Sure, they may roll their eyes at you, but you know. You know what it was like when you saw it the first time. And you are gonna smile.

I guess the only way to really explain all this is for me to talk Beatles. I was absolutely heartbroken and horrified when John Lennon died. I cried so hard. I couldn't believe it. I had to pull my car over to the side of the road when a song of his would come on the radio -- or even a Beatles' song -- because it made me so awfully sad. He died several days before my birthday and I don't remember if I even celebrated.

His death, like Michael's, was unfair. I felt cheated. John Lennon had so much to live for--music to write, a family to raise. Just like Michael. And John was maligned much like Michael--his peace efforts, his nude album cover, his recordings of Yoko screaming, Yoko -- period, his drug use, his outspokenness--the FBI file on John Lennon was practically as long as a football field and he was constantly threatened with being thrown out of the U.S. His son Sean was 2 years younger than Blanket when his father was murdered.

But I can tell you with 100% certainty that the pain over Michael's death will slowly ease. I know mine will because my sadness over John Lennon's (and subsequently George Harrison's) deaths eased -- and we are talking Mount Everest of sadness. Now I go to a Beatles Convention once a year (since 1982; John died in 1980) and the message of John, George and all the Beatles---of love, kindness and peace is still very much alive. Their music is alive. The charities are still strong. The fans come and the fans bond and the fans talk and fans have fun and laugh and remember. Now, the fans bring their children and there is a whole new generation of Beatles' fans...and there is alot of love.

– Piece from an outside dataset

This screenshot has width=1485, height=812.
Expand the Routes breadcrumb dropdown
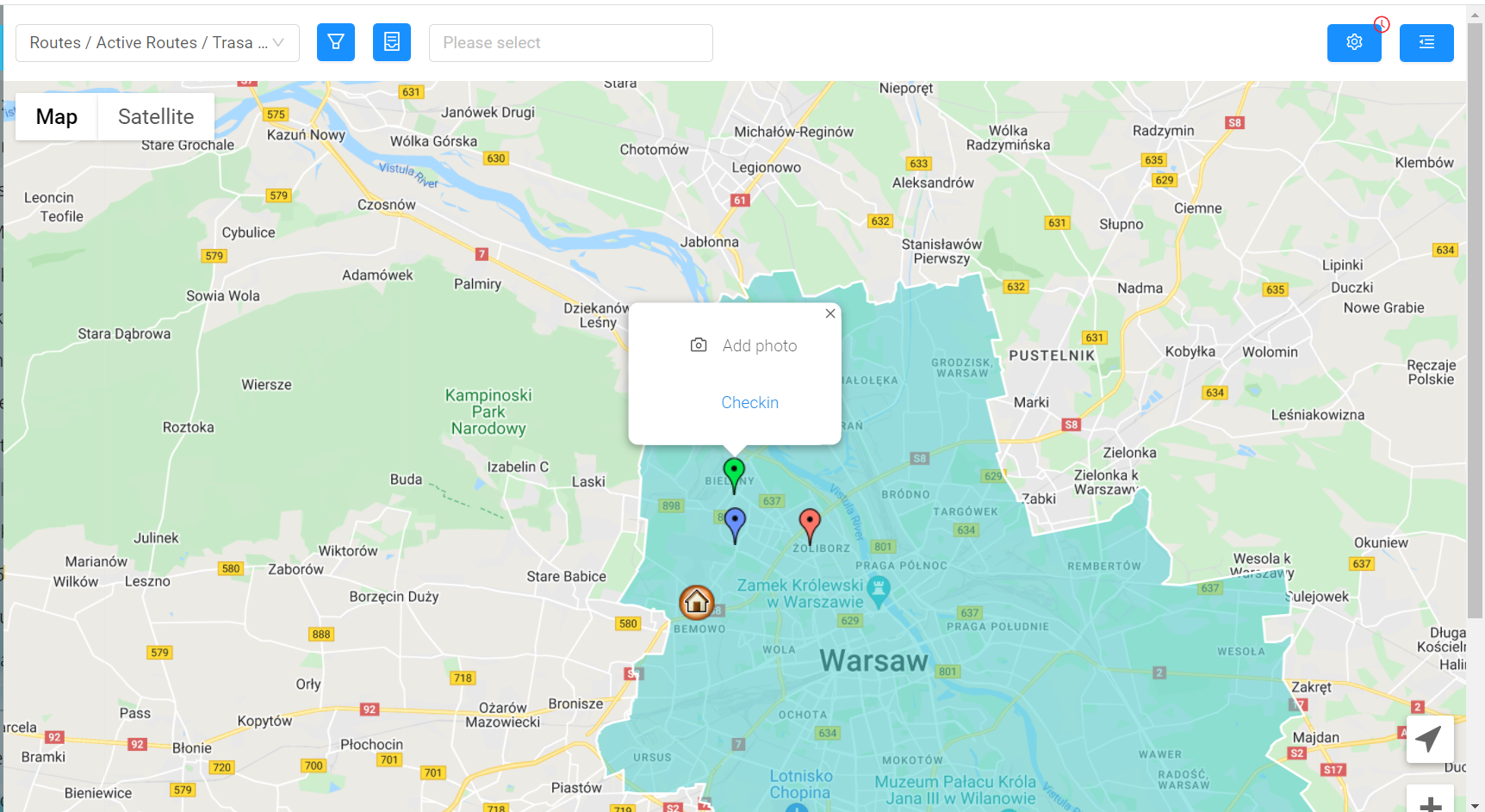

So it will be with Michael, as hard as it is to believe now when his loss is so close. His legacy of love and caring and his incredible talent will live forever. You will be so incredibly grateful to have been a part of it that there will be a time you will put in "Michael Jackson Number Ones" and not have tears flood your eyes. You will actually smile and laugh and call your kids in and help them learn a dance step or two (while they think you are crazy) or amaze them that you still know all the words to "Beat It". There is a continuum and a constancy that is comforting. I rocked my babies to sleep with Beatles' songs and you will rock yours to sleep with Michael Jackson songs.

With Michael, we've all been a part of something amazing that will never happen again. Just as there will never be another Beatles' or another John Lennon or George Harrison, there will never be another Michael Jackson. And for all of us, we are so grateful that we've learned when someone says "I love you", we answer: "I love you more".